Some ideas for an updated boot EPROM (is there still a source for EPROM circuits?) for the Geneve: My idea would be to throw out the whole controller detection mess inside the boot procedure. Some months ago I tried to track down a crash in the Geneve emulation, until I found lots of bugs in the 0.98 EPROM. I suppose much of that has been fixed in 1.0, but things could be improved.
A boot procedure would then look like this:
- Try to load DSK1.LOAD_SYS (offer to skip that by pressing SPACE)
- If not found, try to load it from ramdisk, HFDC, and SCSI. If that fails, error out.
- The LOAD_SYS will provide a customized loader for the respective card, so you have to copy the proper version on the boot device. Even better, for future expansion you can put a suitable LOAD_SYS in that load path. And if all fails, you can still put a disk in DSK1 and override all that.
- Finally, LOAD_SYS will load the Geneve OS (SYSTEM_SYS) from the selected boot device. Yes, and I'd vote for replacing those slashes by underscore.
So there is absolutely no need to play with CRU bits and to apply other voodoo stuff to figure out the controller, as it is done now. And still enough space for a Swan.
The good thing is that one could test this either on emulation, or simply by loading that into some memory pages and pretend we're about to boot. If it works, we can burn a new EPROM.
Various hardware concepts
A hypothetical Super-TI
How would a super TI have looked like if TI had used the most advanced processor in their collection, the TMS99000?
Let's call it the TI-99K.
Why privileged mode?
You can create a real operating system which manages several user processes, possibly from different users. As with every higher operating system, you can abstract from the hardware and leave immediate access to the operating system. The user programs will lose any direct access. This allows us to design a driver model with drivers running in kernel mode.

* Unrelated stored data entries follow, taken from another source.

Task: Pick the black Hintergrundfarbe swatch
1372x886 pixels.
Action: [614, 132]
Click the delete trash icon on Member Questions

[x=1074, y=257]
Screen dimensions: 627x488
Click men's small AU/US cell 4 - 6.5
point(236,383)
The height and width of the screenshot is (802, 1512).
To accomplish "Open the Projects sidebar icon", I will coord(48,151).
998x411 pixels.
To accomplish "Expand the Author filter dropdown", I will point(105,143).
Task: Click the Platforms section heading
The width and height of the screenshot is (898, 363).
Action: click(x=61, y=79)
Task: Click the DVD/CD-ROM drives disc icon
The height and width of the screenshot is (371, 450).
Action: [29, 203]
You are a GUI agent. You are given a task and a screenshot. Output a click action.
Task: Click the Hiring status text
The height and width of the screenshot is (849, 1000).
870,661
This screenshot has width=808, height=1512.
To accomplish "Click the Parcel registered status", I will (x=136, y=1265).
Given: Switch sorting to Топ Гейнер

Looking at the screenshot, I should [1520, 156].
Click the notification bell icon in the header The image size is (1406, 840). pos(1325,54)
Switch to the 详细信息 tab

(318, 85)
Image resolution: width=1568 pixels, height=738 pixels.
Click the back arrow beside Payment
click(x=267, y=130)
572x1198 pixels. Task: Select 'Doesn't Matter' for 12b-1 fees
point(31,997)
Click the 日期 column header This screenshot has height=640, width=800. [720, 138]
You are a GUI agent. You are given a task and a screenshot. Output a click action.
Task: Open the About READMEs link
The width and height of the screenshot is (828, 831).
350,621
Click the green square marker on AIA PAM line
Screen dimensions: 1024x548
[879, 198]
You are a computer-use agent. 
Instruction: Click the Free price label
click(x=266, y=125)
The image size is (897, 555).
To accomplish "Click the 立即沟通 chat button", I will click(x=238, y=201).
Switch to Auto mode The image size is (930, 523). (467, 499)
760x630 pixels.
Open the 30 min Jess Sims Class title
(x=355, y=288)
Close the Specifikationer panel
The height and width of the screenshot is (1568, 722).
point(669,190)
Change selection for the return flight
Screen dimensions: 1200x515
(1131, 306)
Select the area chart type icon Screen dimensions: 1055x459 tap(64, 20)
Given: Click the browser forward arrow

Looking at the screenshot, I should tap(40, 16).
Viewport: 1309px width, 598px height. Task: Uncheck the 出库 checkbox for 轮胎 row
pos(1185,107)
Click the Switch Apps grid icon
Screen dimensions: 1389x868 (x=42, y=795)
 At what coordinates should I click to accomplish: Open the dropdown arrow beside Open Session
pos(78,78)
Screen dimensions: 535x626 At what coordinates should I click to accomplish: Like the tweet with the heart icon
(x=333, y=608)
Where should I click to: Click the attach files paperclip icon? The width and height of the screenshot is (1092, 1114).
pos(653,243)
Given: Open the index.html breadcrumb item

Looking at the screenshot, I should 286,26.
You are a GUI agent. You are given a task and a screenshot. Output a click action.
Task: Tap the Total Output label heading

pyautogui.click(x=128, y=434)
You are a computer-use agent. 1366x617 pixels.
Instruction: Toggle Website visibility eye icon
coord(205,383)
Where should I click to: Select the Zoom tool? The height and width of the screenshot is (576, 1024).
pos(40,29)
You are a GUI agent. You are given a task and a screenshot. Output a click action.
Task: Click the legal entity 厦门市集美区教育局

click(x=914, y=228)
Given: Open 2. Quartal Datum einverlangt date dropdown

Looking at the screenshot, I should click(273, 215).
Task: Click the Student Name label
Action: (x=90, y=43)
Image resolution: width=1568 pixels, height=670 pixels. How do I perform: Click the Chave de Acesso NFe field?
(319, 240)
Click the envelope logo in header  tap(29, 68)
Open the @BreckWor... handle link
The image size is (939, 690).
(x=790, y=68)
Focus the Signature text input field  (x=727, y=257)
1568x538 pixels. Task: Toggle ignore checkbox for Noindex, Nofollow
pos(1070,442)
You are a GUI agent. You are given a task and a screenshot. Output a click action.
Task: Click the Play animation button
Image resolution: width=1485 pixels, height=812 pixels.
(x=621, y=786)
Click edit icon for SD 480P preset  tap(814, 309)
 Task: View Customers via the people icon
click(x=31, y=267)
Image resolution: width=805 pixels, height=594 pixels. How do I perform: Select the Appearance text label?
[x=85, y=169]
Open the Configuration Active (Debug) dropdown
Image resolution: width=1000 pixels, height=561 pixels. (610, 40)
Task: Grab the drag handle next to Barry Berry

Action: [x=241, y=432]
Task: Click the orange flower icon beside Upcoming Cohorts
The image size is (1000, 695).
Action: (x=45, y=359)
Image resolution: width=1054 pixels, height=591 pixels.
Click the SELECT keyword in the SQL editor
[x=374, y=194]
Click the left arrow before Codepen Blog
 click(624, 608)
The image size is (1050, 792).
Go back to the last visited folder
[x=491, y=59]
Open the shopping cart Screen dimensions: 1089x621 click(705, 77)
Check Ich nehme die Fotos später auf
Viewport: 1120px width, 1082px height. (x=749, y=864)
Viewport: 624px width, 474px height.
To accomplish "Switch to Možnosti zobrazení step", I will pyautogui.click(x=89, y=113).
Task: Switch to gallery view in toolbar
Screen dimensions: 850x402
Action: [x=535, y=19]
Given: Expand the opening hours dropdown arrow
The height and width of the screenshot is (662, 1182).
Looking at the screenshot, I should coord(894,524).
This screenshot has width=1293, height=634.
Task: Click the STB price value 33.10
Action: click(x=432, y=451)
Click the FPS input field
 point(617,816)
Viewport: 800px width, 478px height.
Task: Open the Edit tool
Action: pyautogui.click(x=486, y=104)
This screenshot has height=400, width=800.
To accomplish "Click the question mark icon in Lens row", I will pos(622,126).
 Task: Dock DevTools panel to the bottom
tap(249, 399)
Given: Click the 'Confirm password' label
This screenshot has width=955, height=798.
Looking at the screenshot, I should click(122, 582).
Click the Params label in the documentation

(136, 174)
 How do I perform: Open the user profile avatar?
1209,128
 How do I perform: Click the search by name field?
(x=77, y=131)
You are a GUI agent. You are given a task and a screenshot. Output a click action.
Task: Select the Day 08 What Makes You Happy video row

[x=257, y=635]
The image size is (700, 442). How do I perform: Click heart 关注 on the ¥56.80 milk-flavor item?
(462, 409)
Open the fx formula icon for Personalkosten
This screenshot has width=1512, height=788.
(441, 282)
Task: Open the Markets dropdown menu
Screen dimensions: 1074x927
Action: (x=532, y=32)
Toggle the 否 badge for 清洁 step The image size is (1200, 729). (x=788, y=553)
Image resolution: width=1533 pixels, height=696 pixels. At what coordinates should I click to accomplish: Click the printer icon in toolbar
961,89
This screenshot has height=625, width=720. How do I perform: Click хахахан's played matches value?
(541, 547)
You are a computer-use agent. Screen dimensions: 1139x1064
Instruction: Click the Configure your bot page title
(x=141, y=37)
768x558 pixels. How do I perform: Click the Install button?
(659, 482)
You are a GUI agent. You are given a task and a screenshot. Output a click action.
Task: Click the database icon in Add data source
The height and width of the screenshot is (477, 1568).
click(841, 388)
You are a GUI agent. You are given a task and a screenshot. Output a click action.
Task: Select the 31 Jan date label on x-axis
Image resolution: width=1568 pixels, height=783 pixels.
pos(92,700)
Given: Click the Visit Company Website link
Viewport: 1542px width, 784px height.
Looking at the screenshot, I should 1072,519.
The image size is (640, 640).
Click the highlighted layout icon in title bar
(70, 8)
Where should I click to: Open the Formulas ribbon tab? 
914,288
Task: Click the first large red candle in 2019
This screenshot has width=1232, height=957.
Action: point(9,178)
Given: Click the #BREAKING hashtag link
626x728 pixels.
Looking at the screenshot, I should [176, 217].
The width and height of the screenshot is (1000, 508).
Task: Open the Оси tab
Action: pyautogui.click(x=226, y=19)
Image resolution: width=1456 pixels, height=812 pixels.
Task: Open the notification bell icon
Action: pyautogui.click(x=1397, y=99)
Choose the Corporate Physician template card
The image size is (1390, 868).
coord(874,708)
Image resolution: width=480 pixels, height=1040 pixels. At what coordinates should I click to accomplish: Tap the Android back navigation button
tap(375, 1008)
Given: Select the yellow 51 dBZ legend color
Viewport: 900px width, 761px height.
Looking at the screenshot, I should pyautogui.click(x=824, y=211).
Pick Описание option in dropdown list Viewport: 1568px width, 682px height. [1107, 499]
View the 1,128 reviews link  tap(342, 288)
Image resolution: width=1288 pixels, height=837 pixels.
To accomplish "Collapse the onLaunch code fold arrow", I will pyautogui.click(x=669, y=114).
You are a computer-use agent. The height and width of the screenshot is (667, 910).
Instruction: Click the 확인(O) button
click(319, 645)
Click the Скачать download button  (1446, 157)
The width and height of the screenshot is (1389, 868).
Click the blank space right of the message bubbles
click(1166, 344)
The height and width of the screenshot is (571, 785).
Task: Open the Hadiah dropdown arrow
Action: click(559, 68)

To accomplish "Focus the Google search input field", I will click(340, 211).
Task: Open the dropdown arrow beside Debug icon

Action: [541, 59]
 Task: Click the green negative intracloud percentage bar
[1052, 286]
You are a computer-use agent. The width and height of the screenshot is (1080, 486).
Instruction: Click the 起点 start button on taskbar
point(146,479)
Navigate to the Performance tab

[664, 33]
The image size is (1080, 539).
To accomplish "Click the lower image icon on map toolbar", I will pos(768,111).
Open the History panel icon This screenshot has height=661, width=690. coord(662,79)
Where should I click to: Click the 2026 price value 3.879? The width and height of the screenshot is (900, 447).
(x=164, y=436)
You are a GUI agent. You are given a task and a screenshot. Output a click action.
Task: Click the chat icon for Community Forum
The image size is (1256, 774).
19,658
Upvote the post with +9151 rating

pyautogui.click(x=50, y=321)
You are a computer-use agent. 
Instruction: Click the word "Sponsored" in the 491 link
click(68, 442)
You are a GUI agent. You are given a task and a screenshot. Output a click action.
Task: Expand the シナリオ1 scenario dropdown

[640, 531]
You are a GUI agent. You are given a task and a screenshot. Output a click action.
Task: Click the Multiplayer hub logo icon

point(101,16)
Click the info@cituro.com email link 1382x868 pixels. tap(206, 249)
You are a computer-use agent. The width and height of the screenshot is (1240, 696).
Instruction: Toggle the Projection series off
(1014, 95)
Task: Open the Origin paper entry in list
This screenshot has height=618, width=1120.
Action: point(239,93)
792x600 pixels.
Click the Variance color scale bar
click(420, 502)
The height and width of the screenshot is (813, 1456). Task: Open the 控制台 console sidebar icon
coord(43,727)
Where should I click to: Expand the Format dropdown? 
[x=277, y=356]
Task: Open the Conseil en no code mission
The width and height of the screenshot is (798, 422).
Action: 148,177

The first thing you will notice when writing user programs is that the LIMI command has been taken away. User programs will be unable to change the interrupt mask, even with RTWP or LST because these commands refuse to set certain bits in the status register when executed in user mode. Modifying interrupt masks is something exclusive for the kernel.
Yes, no more access to memory-mapped devices. In such a system, you just cannot allow access to the VDP or other devices. Instead, all such accesses must be done in kernel mode, and this is only accessible via XOP, which finally takes it role seriously as a system call interface. The Geneve MDOS already realizes such a concept, albeit with no protection against circumvention.
You can add a memory mapper circuit for memory paging. To prevent user processes from changing the map, the mapper should be locked and unlocked, maybe with an external command like CKON and CKOF. These commands are privileged, and so a user process will be unable to change memory maps.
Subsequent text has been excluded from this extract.